The single most reliable predictor we have found of whether a fine-tuning advantage will survive foundation model improvement is this: does the gap between the fine-tuned model and the prompted baseline close when the prompt is properly optimised against the same evaluation set? In seven of the eleven programmes, that comparison was run against a prompt set up once and never iterated. In the three rebuild cases where the gap closed on prompt optimisation, fine-tuning had been covering a prompting deficiency rather than a model one. It is the comparison that would have changed the recommendation. It is not a difficult comparison to run.
#06Three questions before any fine-tuning programme now
We have reduced the gate for approving fine-tuning to three questions, each requiring a specific rather than arguable answer. Each is designed to surface the reasoning failure that produced the eight struggling programmes — which in all cases was not bad engineering but an incomplete framing of the original decision.
First: is the performance gap attributable to a genuine capability the model lacks, or to a prompting and context strategy that has not been properly optimised? The question requires a demonstration. The fine-tuned model must be compared against the best available prompted baseline — one iterated against the evaluation set, not written once. If the gap closes on prompt optimisation, fine-tuning is solving a prompting problem and will erode as foundation models improve. If it persists through careful prompting, there may be a genuine case.

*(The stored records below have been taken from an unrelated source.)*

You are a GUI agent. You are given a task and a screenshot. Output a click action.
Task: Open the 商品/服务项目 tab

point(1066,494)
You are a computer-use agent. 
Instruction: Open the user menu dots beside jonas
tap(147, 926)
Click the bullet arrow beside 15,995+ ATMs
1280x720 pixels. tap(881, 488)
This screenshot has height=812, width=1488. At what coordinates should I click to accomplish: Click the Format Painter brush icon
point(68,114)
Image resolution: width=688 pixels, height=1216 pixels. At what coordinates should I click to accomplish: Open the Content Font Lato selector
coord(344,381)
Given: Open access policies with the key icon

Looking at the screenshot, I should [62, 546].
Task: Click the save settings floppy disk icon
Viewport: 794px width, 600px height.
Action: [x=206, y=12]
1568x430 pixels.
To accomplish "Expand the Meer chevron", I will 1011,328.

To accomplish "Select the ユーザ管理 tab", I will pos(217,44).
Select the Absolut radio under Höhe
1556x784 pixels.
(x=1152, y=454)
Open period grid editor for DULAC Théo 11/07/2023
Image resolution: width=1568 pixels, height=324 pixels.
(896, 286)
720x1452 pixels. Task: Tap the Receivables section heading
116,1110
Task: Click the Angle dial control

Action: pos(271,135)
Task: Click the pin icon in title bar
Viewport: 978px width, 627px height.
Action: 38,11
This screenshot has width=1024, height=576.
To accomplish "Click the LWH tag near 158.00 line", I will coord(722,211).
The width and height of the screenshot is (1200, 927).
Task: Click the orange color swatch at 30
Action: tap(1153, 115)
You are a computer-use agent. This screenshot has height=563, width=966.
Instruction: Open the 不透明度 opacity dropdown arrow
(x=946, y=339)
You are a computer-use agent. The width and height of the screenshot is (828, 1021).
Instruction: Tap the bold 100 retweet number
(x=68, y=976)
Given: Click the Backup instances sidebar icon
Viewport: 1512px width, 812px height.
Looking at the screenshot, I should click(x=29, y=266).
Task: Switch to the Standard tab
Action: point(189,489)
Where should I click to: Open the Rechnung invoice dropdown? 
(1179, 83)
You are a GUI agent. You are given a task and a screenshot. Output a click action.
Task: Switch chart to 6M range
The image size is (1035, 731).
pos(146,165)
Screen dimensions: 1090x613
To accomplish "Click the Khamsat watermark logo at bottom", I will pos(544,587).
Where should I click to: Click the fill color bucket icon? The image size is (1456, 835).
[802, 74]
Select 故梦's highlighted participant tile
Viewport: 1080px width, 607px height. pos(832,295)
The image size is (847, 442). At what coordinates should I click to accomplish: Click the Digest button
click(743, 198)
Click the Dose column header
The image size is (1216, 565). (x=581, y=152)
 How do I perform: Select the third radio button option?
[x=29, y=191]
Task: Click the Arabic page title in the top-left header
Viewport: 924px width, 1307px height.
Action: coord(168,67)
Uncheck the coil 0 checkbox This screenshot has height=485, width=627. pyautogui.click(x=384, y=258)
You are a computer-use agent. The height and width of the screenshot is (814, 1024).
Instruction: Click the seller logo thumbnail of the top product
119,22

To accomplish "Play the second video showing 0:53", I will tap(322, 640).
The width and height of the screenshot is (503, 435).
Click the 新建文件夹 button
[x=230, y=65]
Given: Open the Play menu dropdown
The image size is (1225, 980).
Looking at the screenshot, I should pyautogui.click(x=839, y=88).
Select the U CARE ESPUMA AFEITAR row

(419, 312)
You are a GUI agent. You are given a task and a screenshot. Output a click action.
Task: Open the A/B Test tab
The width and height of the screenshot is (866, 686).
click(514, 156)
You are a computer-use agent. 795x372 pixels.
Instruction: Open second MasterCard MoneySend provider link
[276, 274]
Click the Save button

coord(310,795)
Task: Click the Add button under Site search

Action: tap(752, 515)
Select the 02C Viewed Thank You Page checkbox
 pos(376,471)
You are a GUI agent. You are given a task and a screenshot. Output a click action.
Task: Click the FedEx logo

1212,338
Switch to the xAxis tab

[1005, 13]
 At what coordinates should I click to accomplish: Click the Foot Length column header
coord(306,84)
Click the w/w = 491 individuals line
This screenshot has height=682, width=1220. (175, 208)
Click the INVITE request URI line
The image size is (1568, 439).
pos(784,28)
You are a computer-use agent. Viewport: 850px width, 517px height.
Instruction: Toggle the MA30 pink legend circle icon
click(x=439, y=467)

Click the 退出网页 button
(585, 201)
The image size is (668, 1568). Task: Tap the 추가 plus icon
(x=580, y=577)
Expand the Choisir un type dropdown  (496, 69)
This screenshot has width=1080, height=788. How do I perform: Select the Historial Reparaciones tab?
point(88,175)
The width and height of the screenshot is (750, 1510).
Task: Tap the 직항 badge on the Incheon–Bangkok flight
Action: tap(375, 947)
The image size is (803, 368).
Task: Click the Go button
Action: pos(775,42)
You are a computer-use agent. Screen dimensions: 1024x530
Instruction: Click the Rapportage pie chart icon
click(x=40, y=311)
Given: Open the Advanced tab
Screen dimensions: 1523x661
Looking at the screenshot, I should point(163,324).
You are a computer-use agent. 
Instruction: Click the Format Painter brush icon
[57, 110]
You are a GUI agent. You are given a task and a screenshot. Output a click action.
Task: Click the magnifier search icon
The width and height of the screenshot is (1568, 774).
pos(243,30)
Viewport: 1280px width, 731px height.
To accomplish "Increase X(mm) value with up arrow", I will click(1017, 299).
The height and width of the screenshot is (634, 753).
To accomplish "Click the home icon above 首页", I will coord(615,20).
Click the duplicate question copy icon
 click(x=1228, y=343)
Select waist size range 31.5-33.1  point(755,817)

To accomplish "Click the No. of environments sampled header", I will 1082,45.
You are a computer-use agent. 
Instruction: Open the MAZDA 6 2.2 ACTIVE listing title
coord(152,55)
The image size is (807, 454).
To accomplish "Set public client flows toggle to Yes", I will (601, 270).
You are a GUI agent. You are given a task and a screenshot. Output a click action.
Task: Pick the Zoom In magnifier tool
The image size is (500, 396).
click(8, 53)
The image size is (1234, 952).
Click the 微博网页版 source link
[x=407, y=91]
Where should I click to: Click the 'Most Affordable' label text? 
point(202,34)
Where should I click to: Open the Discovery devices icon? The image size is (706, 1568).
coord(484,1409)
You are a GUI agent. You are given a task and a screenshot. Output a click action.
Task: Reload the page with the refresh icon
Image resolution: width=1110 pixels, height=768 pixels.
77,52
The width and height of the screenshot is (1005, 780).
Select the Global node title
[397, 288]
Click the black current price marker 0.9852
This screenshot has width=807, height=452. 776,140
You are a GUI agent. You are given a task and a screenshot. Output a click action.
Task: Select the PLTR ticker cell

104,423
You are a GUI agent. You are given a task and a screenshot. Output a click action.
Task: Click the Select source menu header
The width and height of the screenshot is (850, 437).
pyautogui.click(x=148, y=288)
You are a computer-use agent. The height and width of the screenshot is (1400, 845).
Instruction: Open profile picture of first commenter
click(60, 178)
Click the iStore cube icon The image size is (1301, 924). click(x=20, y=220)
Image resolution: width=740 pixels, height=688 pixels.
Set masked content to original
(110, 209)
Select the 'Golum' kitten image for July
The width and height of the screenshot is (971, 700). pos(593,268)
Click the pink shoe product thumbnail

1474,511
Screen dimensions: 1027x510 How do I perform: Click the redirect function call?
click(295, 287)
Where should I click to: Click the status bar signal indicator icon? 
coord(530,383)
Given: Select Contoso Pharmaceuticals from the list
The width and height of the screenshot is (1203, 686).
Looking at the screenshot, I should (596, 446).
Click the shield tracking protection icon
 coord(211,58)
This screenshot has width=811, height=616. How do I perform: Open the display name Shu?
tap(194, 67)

Second: what is the retraining plan, and who owns it? The answer must name a person, a cadence, a budget, and a trigger condition for when a retraining cycle begins. An answer of 'we will revisit that when needed' is not a plan — it is a statement that nobody has priced the ongoing cost. In the eight programmes where this question was not answered specifically, the retraining bill arrived on a different team's budget and at a different time than anyone expected.
Third: is there a deployment constraint, a scale economics argument, or a proprietary data advantage that makes fine-tuning the right choice independently of benchmark performance? If yes, the programme is on firm ground regardless of what the foundation model does next. If no — if fine-tuning is being proposed because it is expected to outperform a well-prompted current model — then the question is whether that advantage will still exist in twelve months. The evidence across these eleven programmes is that in most cases it will not, and that the foundation model's improvement trajectory is not something any individual fine-tuning programme has a mechanism to follow without sustained engineering investment.
These were askable questions in 2024. The evidence to answer the third one confidently was thinner then. It is not thin now. The organisations starting fine-tuning programmes in mid-2026 are doing so with eighteen months of production data on how the economics play out — data that was not available when most of the programmes in this review were commissioned. Making the same framing error in those conditions is a choice rather than an oversight.